### [DESCRIPTION OF THE TASK]
Please output every one of the items below word for word, leaving out the pictures.

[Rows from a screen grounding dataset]
++++++

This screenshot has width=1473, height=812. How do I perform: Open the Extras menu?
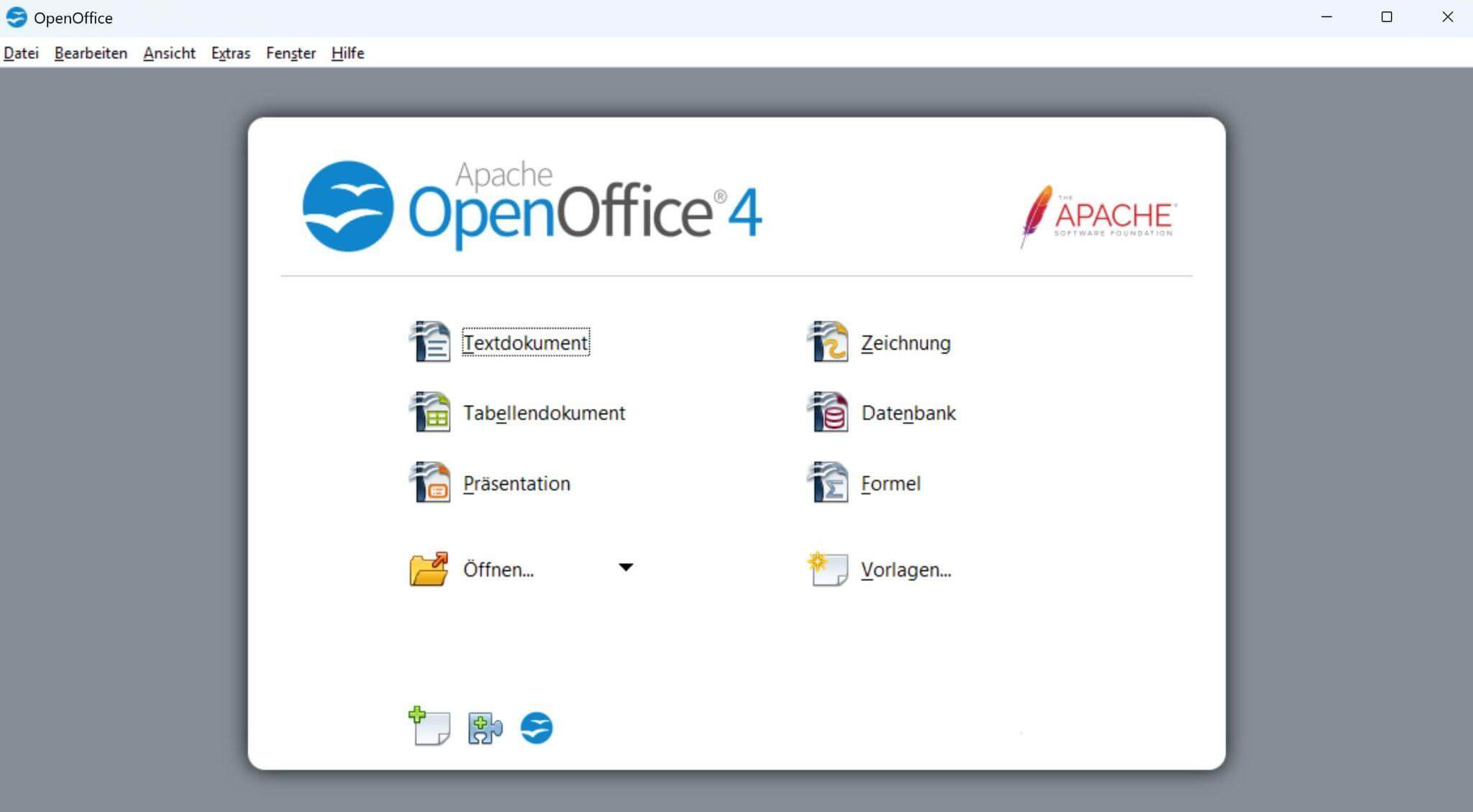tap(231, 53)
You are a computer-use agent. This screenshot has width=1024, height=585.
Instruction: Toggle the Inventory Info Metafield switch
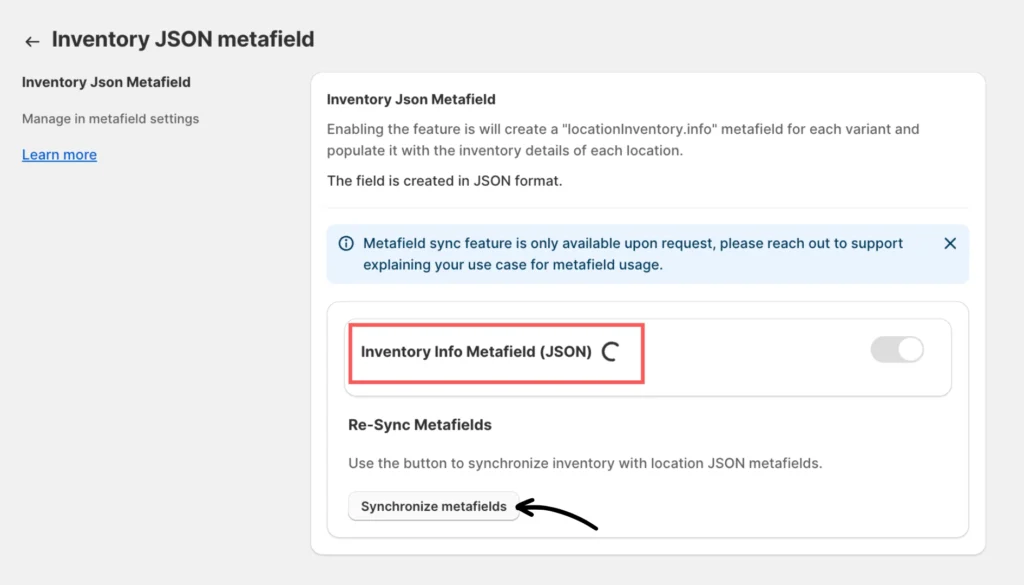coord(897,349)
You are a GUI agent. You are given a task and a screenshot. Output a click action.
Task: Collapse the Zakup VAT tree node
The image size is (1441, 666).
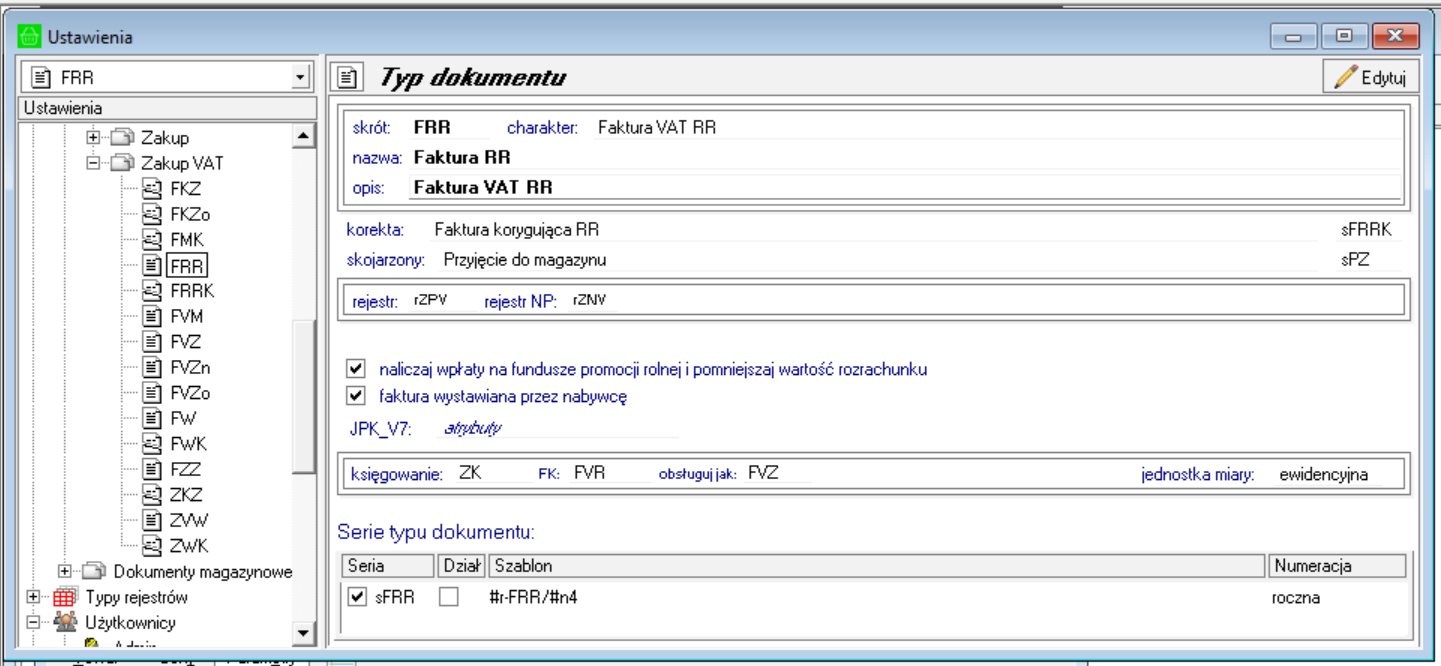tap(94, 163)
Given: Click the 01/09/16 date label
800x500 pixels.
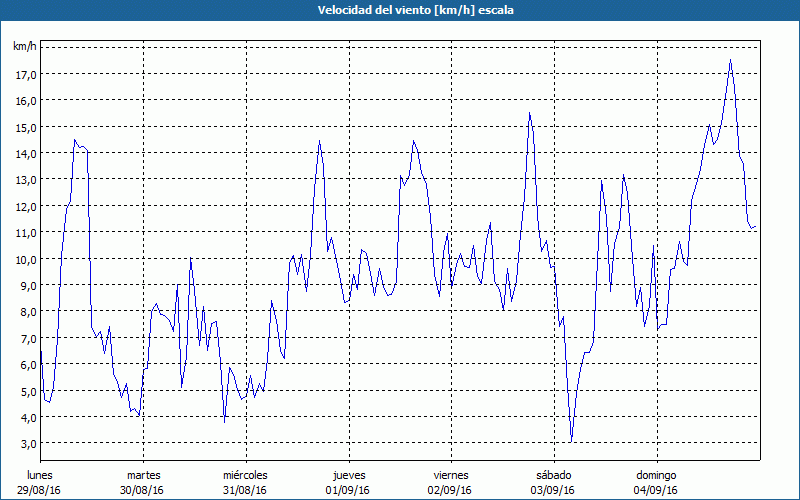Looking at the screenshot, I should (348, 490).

++++++

### [WRITTEN SOLUTION]
This screenshot has width=1473, height=812. How do I perform: Open the Extras menu?
tap(231, 53)
You are a computer-use agent. This screenshot has width=1024, height=585.
Instruction: Toggle the Inventory Info Metafield switch
coord(897,349)
You are a GUI agent. You are given a task and a screenshot. Output a click action.
Task: Collapse the Zakup VAT tree node
The image size is (1441, 666).
tap(94, 163)
Given: Click the 01/09/16 date label
800x500 pixels.
Looking at the screenshot, I should (348, 490).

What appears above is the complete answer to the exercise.